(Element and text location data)
##########

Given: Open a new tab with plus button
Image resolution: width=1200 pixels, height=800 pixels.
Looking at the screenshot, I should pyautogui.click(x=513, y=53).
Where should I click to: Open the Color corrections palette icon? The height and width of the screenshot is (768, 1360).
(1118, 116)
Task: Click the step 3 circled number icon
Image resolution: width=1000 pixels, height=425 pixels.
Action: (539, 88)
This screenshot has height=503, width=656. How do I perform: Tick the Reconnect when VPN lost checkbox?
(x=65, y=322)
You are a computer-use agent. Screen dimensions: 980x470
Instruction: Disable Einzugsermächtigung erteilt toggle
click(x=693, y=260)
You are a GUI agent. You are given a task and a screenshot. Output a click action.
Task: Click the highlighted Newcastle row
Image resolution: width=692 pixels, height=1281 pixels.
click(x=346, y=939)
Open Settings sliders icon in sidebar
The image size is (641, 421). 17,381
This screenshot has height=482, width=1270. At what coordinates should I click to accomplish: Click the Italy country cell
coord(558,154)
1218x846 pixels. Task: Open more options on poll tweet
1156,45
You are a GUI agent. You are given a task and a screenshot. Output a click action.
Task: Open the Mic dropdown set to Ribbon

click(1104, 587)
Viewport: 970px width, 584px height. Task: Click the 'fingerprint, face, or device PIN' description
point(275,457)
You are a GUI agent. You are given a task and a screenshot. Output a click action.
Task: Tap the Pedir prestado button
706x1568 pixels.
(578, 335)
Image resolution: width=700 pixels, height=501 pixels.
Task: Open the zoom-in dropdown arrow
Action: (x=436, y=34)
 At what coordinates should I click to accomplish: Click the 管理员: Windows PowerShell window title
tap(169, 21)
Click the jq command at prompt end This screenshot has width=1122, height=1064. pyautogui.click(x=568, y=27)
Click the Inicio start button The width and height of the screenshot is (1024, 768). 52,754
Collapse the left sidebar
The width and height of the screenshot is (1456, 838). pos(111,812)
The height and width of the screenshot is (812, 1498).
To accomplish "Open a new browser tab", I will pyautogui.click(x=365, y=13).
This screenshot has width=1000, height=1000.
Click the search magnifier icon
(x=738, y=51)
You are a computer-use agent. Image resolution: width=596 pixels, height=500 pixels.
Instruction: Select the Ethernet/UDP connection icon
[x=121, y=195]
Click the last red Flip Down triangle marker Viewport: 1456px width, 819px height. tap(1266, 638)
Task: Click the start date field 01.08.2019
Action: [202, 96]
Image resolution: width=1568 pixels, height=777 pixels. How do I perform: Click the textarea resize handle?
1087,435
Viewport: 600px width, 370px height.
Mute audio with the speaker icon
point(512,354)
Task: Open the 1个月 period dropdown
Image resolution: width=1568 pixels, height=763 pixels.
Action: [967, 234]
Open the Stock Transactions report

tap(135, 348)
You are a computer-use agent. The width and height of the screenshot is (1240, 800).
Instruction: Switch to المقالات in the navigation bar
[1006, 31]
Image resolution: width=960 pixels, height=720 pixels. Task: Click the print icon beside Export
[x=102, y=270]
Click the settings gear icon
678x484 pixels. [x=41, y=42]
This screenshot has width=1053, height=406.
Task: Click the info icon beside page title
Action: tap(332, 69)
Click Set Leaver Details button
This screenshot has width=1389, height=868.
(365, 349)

##########

| GIVEN PROBLEM |
Rewrite the part of the listing that opens with the line containing "Viewport: 970px width, 584px" and closes with the line containing "[x=102, y=270]" as a Markdown table with the columns Row and Line. Number each row, and leave out blank lines.

| FINAL RESULT |
| Row | Line |
|---|---|
| 1 | Viewport: 970px width, 584px height. Task: Click the 'fingerprint, face, or device PIN' description |
| 2 | point(275,457) |
| 3 | You are a GUI agent. You are given a task and a screenshot. Output a click action. |
| 4 | Task: Tap the Pedir prestado button |
| 5 | 706x1568 pixels. |
| 6 | (578, 335) |
| 7 | Image resolution: width=700 pixels, height=501 pixels. |
| 8 | Task: Open the zoom-in dropdown arrow |
| 9 | Action: (x=436, y=34) |
| 10 |  At what coordinates should I click to accomplish: Click the 管理员: Windows PowerShell window title |
| 11 | tap(169, 21) |
| 12 | Click the jq command at prompt end This screenshot has width=1122, height=1064. pyautogui.click(x=568, y=27) |
| 13 | Click the Inicio start button The width and height of the screenshot is (1024, 768). 52,754 |
| 14 | Collapse the left sidebar |
| 15 | The width and height of the screenshot is (1456, 838). pos(111,812) |
| 16 | The height and width of the screenshot is (812, 1498). |
| 17 | To accomplish "Open a new browser tab", I will pyautogui.click(x=365, y=13). |
| 18 | This screenshot has width=1000, height=1000. |
| 19 | Click the search magnifier icon |
| 20 | (x=738, y=51) |
| 21 | You are a computer-use agent. Image resolution: width=596 pixels, height=500 pixels. |
| 22 | Instruction: Select the Ethernet/UDP connection icon |
| 23 | [x=121, y=195] |
| 24 | Click the last red Flip Down triangle marker Viewport: 1456px width, 819px height. tap(1266, 638) |
| 25 | Task: Click the start date field 01.08.2019 |
| 26 | Action: [202, 96] |
| 27 | Image resolution: width=1568 pixels, height=777 pixels. How do I perform: Click the textarea resize handle? |
| 28 | 1087,435 |
| 29 | Viewport: 600px width, 370px height. |
| 30 | Mute audio with the speaker icon |
| 31 | point(512,354) |
| 32 | Task: Open the 1个月 period dropdown |
| 33 | Image resolution: width=1568 pixels, height=763 pixels. |
| 34 | Action: [967, 234] |
| 35 | Open the Stock Transactions report |
| 36 | tap(135, 348) |
| 37 | You are a computer-use agent. The width and height of the screenshot is (1240, 800). |
| 38 | Instruction: Switch to المقالات in the navigation bar |
| 39 | [1006, 31] |
| 40 | Image resolution: width=960 pixels, height=720 pixels. Task: Click the print icon beside Export |
| 41 | [x=102, y=270] |